Let E denotes the event that student passed in first examination.

And H be the event that student passed in second exam. 

S is the sample space containing the students who appeared for the exam. 

Given, 

n(S) = 100 

n(E) = 60 

n(H) = 50 

also no of students who passed both exam = n(E∩H) = 30 

∴ P(E) = \(\frac{n(E)}{n(S)}\) = \(\frac{60}{100}\) = \(\frac{3}{5}\) 
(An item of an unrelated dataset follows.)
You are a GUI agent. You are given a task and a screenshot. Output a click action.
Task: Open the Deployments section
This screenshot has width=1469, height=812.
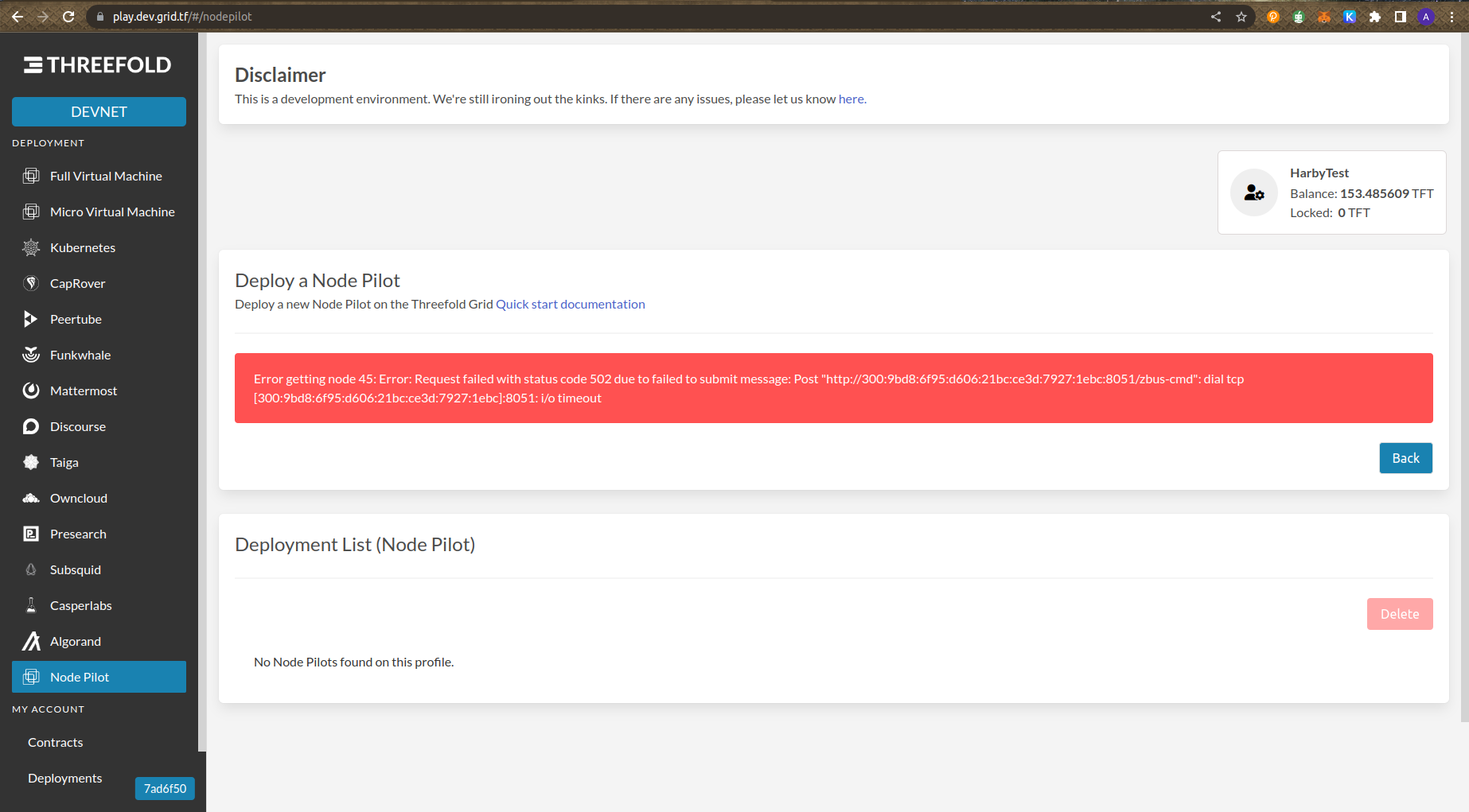tap(64, 778)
Similarly, P(H) =  \(\frac{n(H)}{n(S)}\) = \(\frac{50}{100}\) = \(\frac{1}{2}\)  

And, P(E∩H) = \(\frac{P(E∩H)}{n(S)}\) = \(\frac{30}{100}\) = \(\frac{3}{10}\) 

We need to find the probability of event such that a student selected at random has passed at least one examination. 

This can be given as – P(E or H) = P(E∪H) 

Note: By definition of P(A or B) under axiomatic approach(also called addition theorem) we know that:

P(A ∪ B) = P(A) + P(B) – P(A ∩ B) 

∴ P(E∪H) = P(E) + P(H) – P(E∩H) 

⇒ P(E∪H) = \(\frac{3}{5}+\frac{1}{2}-\frac{3}{10}\) = \(\frac{11}{10}-\frac{3}{10}\) 

= \(\frac{8}{10} = \frac{4}{5} \) 

∴ P(E∪H) = \(\frac{4}{5}\)